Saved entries
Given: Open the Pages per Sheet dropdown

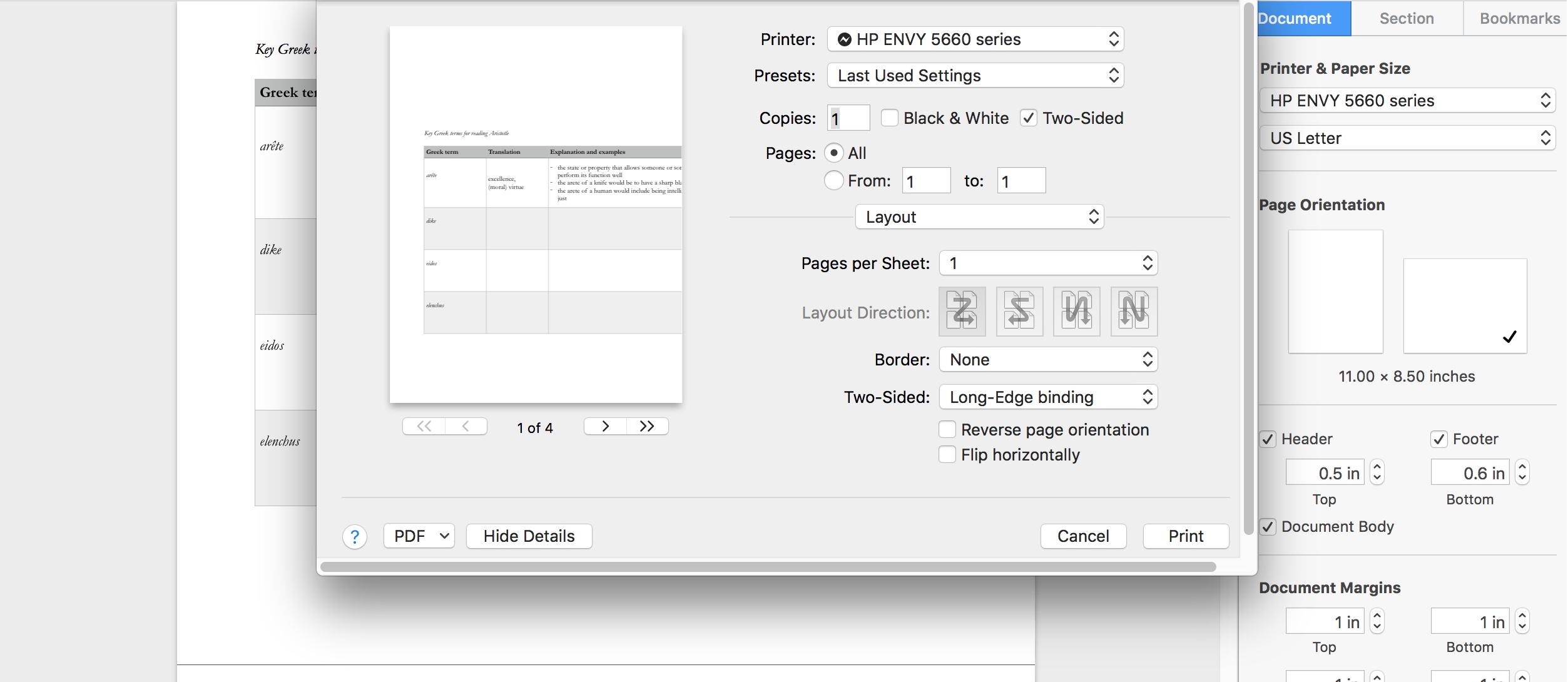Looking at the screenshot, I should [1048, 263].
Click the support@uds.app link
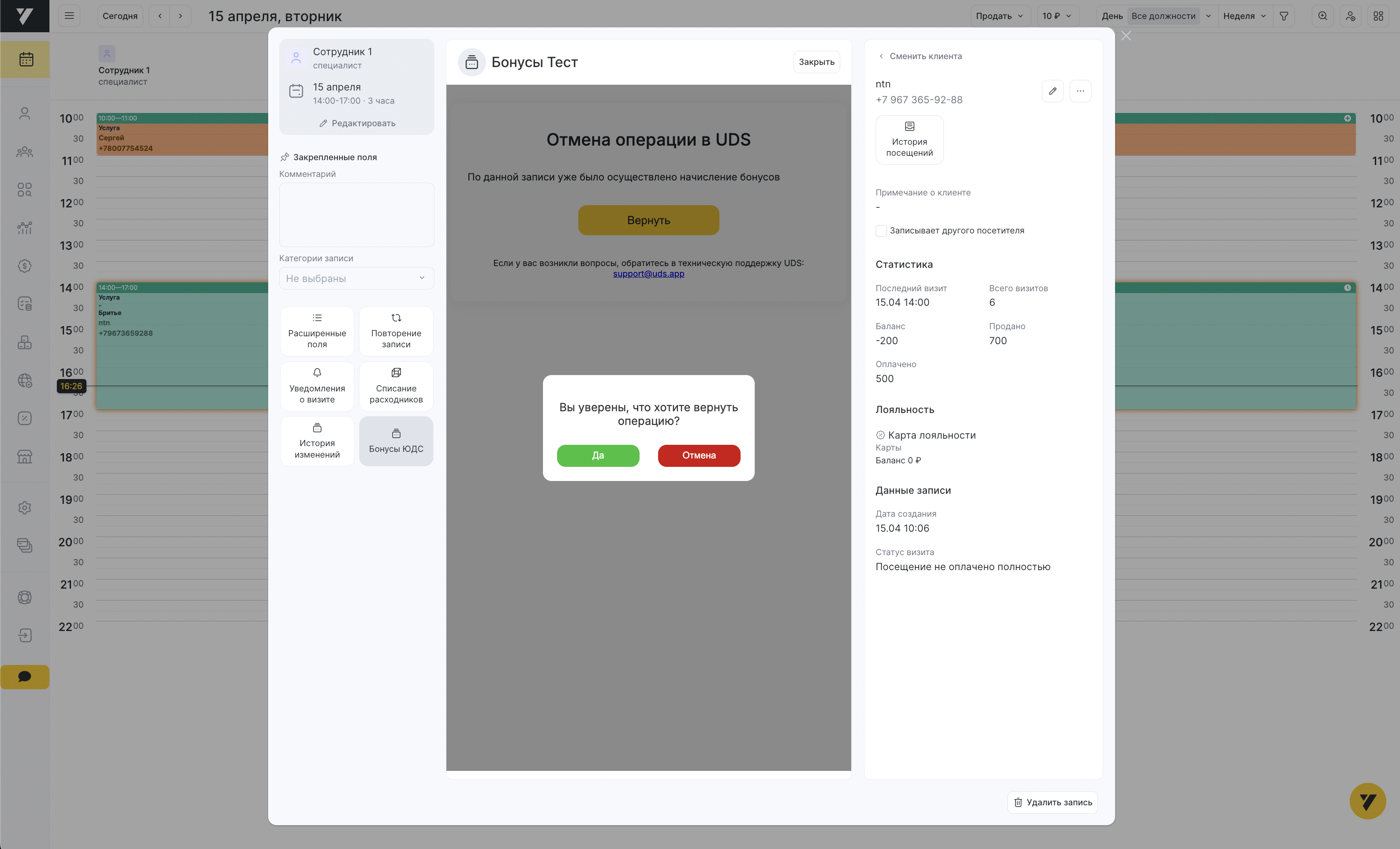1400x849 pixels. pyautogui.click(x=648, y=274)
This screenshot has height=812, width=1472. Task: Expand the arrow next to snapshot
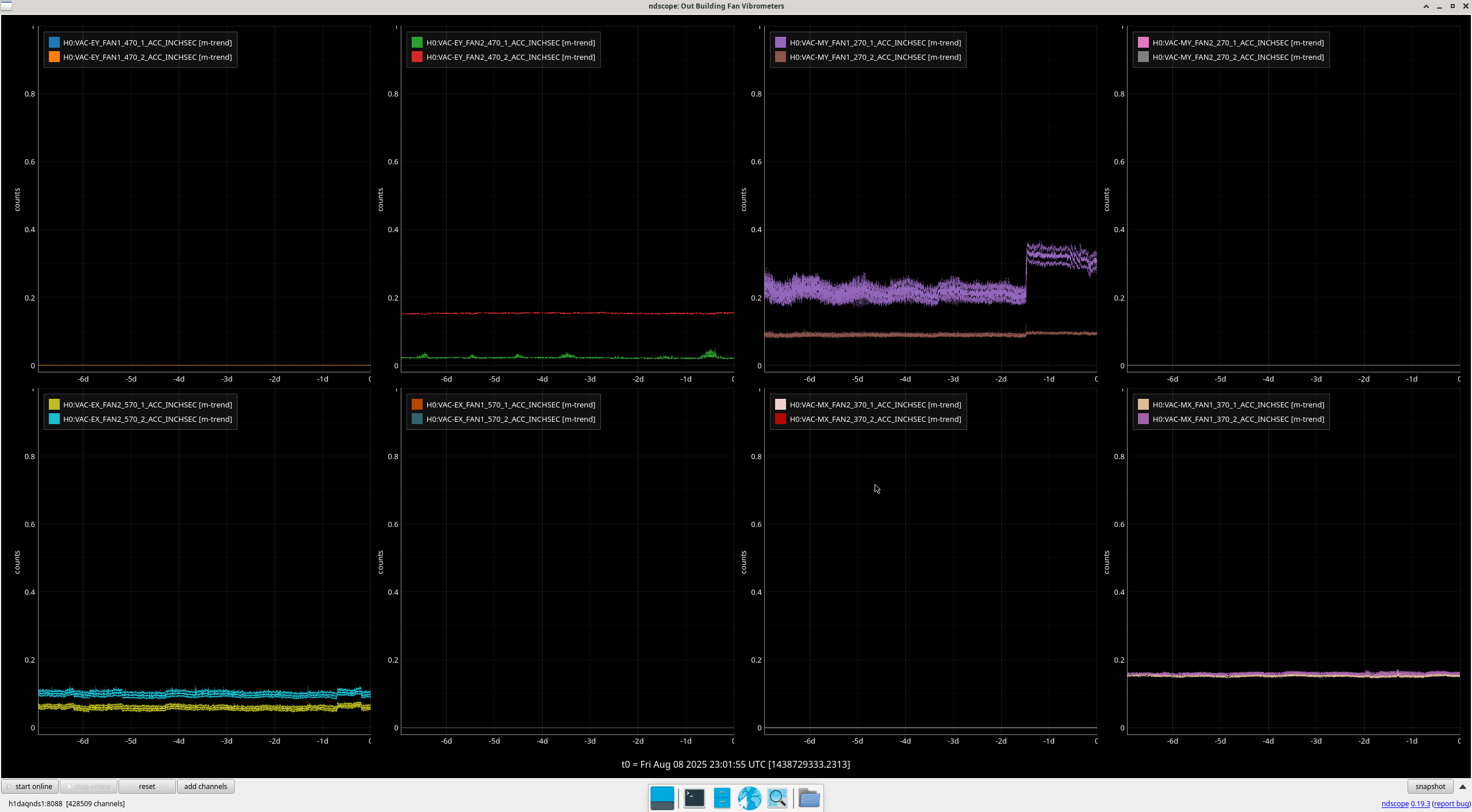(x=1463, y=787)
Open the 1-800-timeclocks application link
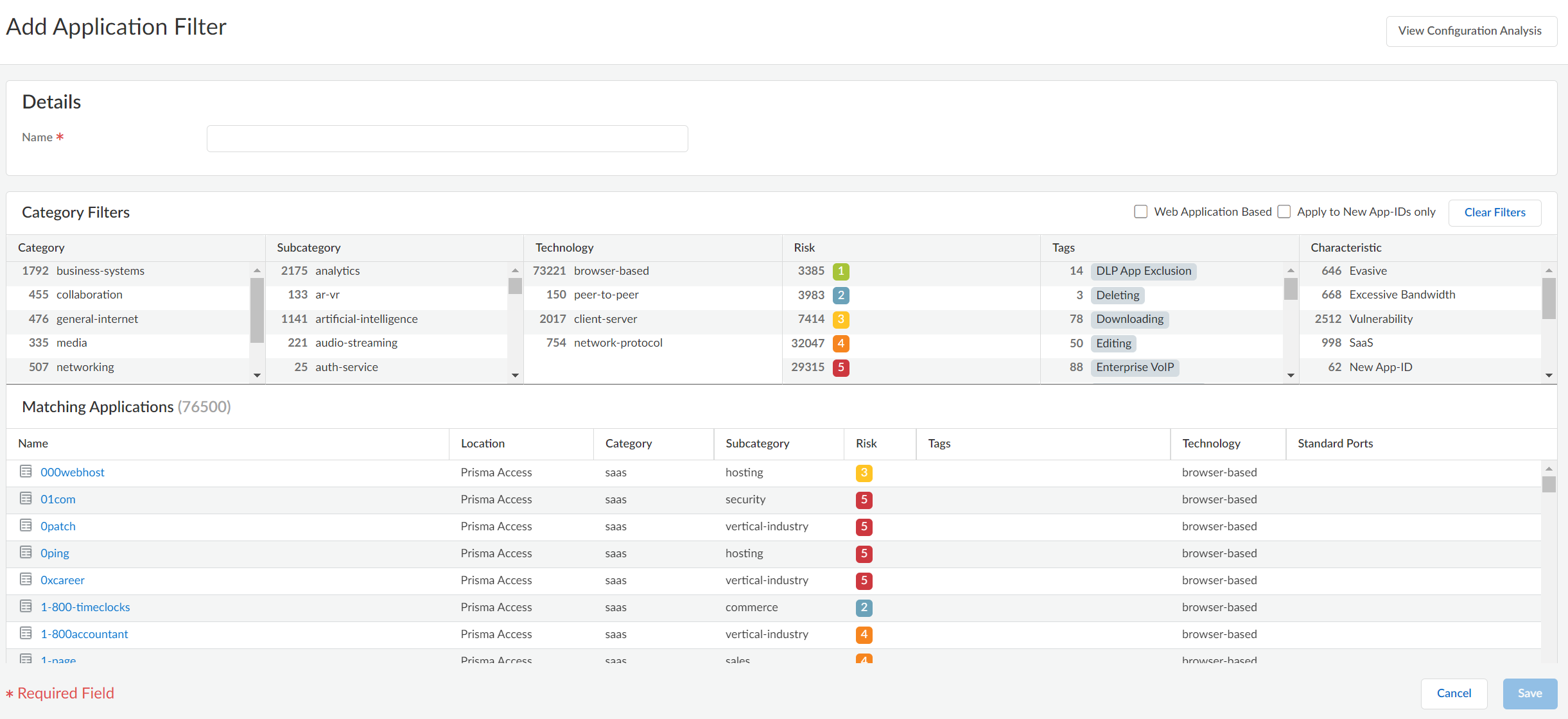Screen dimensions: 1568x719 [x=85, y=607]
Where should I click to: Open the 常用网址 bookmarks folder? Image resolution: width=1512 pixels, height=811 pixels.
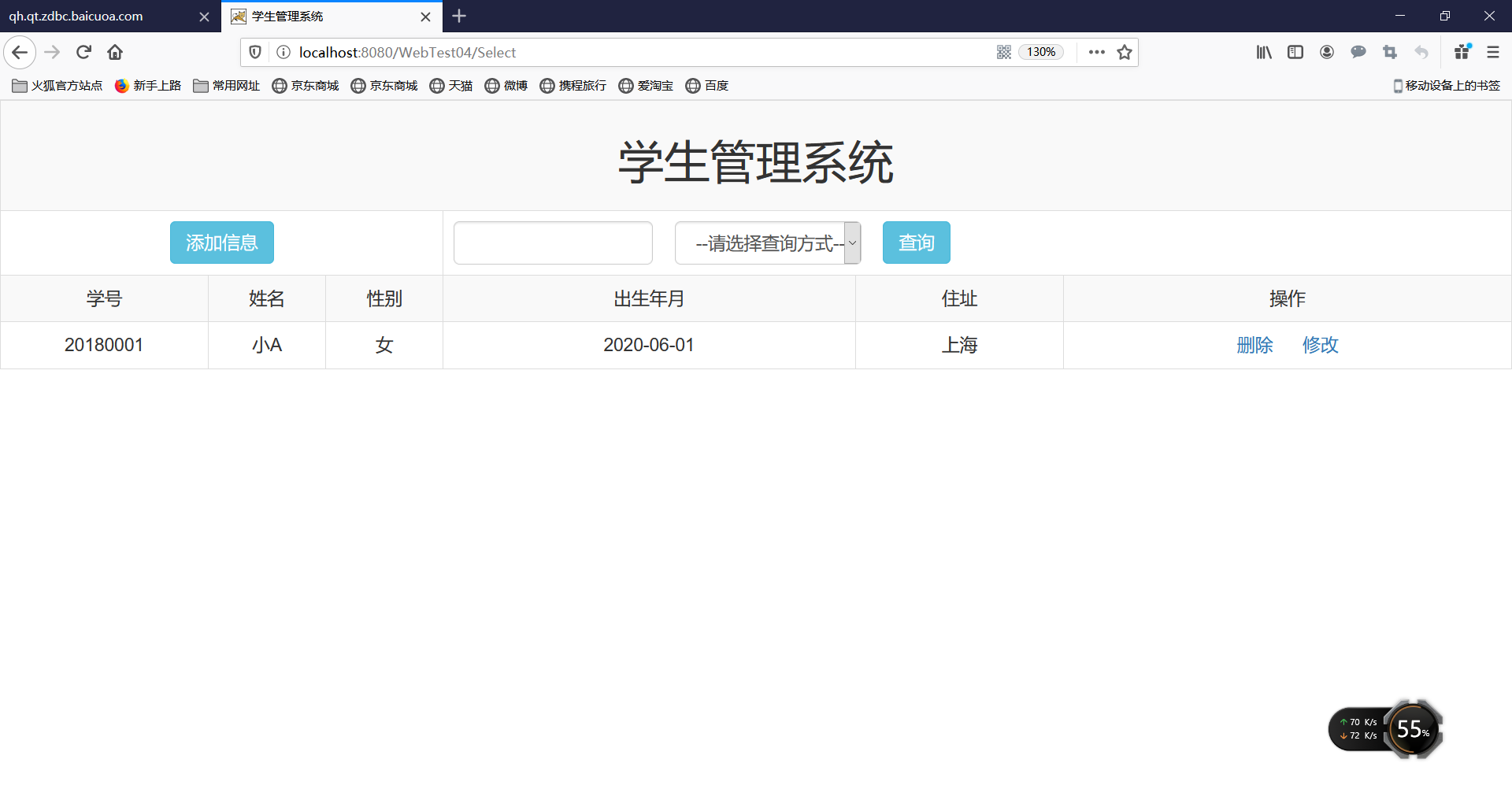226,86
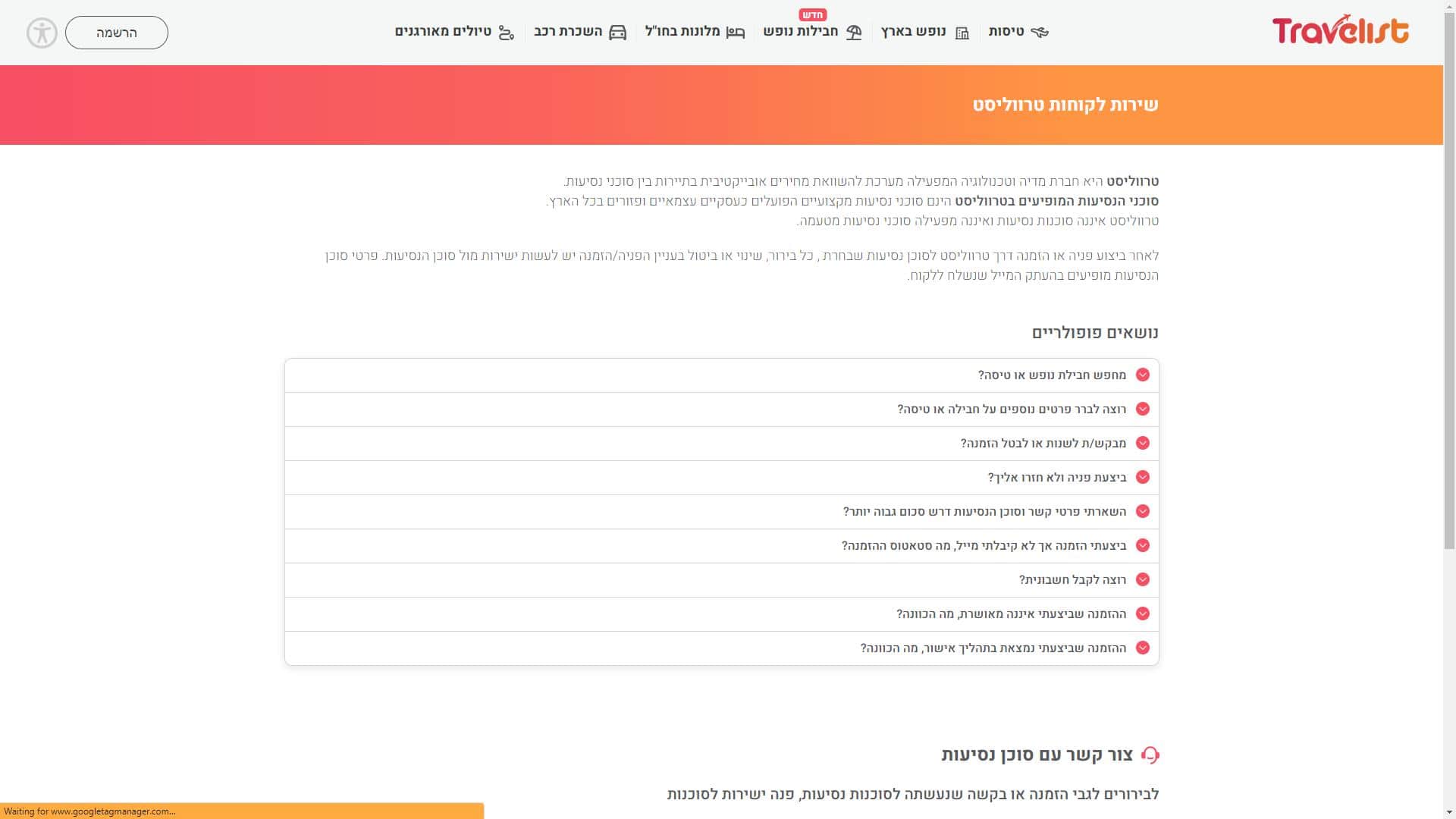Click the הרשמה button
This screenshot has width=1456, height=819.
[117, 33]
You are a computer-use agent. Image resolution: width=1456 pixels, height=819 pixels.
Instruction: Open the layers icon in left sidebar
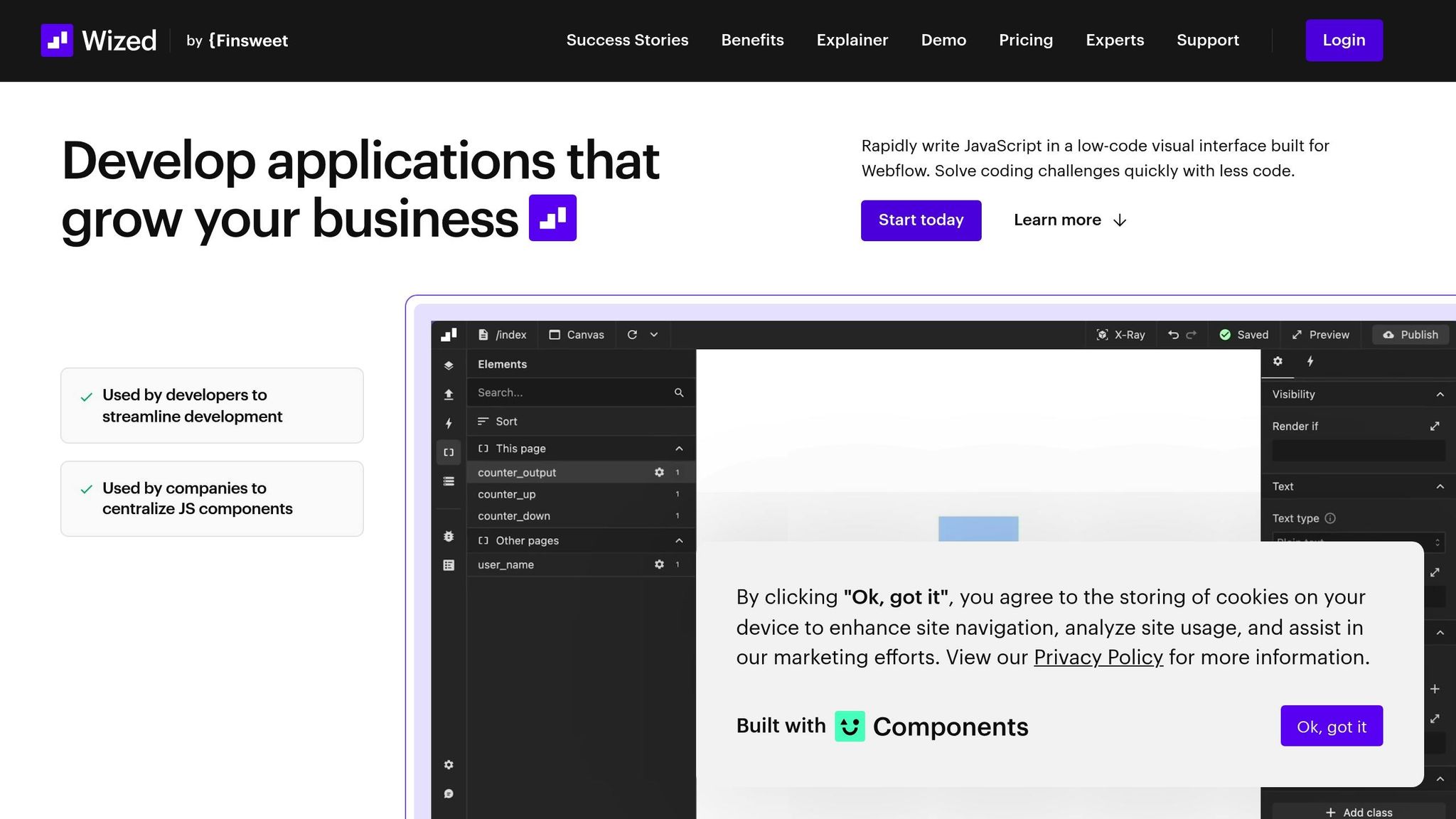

• Your assignment: Restate word for word only the lines that run from the line holding "You are a computer-use" to the end of the data, both ends kept, leaving every picture out.

• Your response:
You are a computer-use agent. Image resolution: width=1456 pixels, height=819 pixels.
Instruction: Open the layers icon in left sidebar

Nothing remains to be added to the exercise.